コジェーヴによるヘーゲル読解。ヘーゲルの「死の観念」について。
「ヘーゲルはみずから考えるところ自己の哲学の本質的にして斬新な内容がどこにあるのか、この点を指摘することから出発する。彼は次のように語る。──†私の見解はただ《体系》そのものの叙述によってのみ正当化せられざるをえないものであるが、その見解によると、一切を左右する要点は、《真なるもの》をただ〔単に〕《実体》として把握し表現するだけではなく、また同様に《主体》としても把握し表現するということにある。†──この一文は、まずシェリング及び彼の『《実体》』としての『《絶対者》』の捉え方に向けられている。だがこのシェリングの捉え方はスピノザの捉え方を甦らせたにすぎず、他方そのスピノザの捉え方は伝統的存在論、すなわちギリシャ的或いは非キリスト教的な存在論の根本形式を代表するものである。したがって、ヘーゲルは自己の哲学を(カント並びにフィヒテの哲学、及びデカルト哲学の一部を唯一の例外として)先行するすべての哲学に対立させていることになる。ヘーゲル以前の哲学者は、タレスとパルメニデスとの後を承け、もっぱら『《実体》』の概念に執し、『《主体》』の概念もまた等しく本源的であり何物にも還元できぬことを忘れてしまっていたのである」(コジェーヴ「ヘーゲル読解入門・P.360~361」国文社)
「哲学は、単に真理もしくは真なる記述であるだけではなく、さらに《真なるもの》の記述であり、そうあらねばならぬであろう。いったい《真理》が理路整然とした《言説》(=《ロゴス》)による《存在》と《実在するもの》との正確かつ完全な『開示』(=記述)であるならば、《真なるもの》とは、《言説により-その実在性において-開示された-存在》であり、したがって哲学者は、《存在》を記述するだけでは足りず、さらに開示された《存在》を記述し、言説による《存在》の開示という事実を説明せねばならぬことになる。哲学者は、《存在し》かつ現存在するものの《総体》を記述しなければならないのである。この総体は、実際には《言説》をも、とりわけ哲学的な言説をも内に含んでいる。したがって哲学者は、静的-所与-《存在》もしくは、《言説》の《客体》である《実体》のみならず、《言説》及び哲学の《主体》にも関わりをもっていることになる。すなわち、哲学者は自己に与えられた《存在》について語るだけでは不十分であり、自己自身についても語らねばならず、《存在》と自己とについて語る者としての自己を自己自身に解明せねばならないのである」(コジェーヴ「ヘーゲル読解入門・P.361」国文社)

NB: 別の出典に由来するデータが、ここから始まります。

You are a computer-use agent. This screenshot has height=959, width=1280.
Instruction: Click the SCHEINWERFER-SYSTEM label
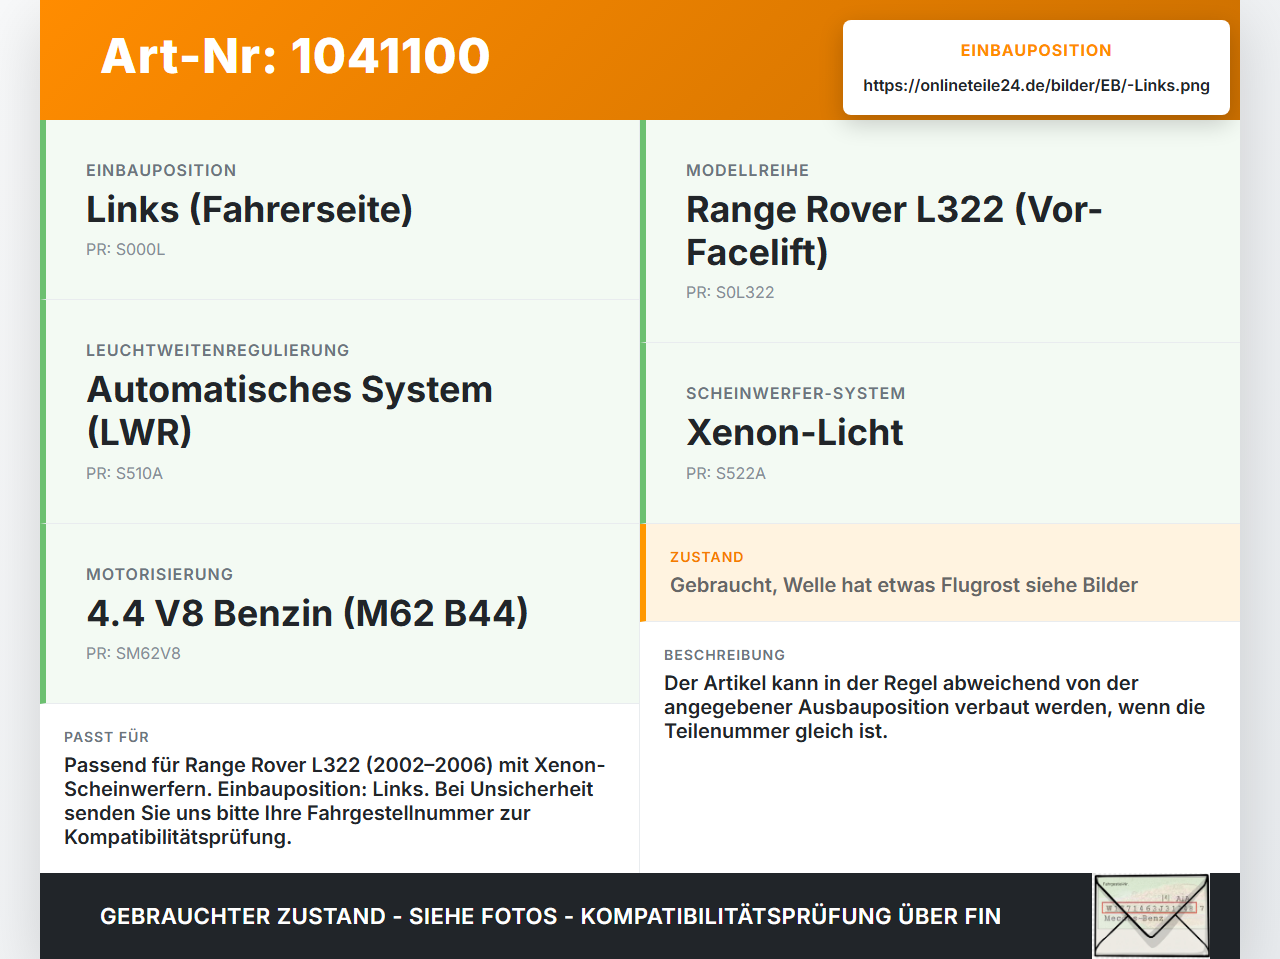point(796,394)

「換言すれば、哲学はなぜどのようにして《存在》が単に《自然》及び《自然的世界》としてだけでなく、《人間》及び《歴史的世界》としても実在化されるかを解明しなければならない。哲学は《自然哲学》に甘んじていてはならず、さらに人間学とならなければならない。すなわち、自然的実在の存在論的基礎に加え、哲学は《言説》によってのみ開示されうる人間的実在の存在論的基礎をも探求せねばならない」(コジェーヴ「ヘーゲル読解入門・P.361」国文社)
「ヘーゲルは《真なるもの》を《主体》としても記述することを通じて、換言すれば人間的実在に特有の特徴を分析することを通じて、《存在》と《実在するもの》との《弁証法的》構造及びこの弁証法的性格の基礎にある《否定性》という存在論的カテゴリーを見いだす。彼が《真なるもの》と《真理》との《円環性》、したがって彼の哲学そのものの《円環性》を見いだして行くのも実在する《弁証法》の記述を通じてである」(コジェーヴ「ヘーゲル読解入門・P.361~362」国文社)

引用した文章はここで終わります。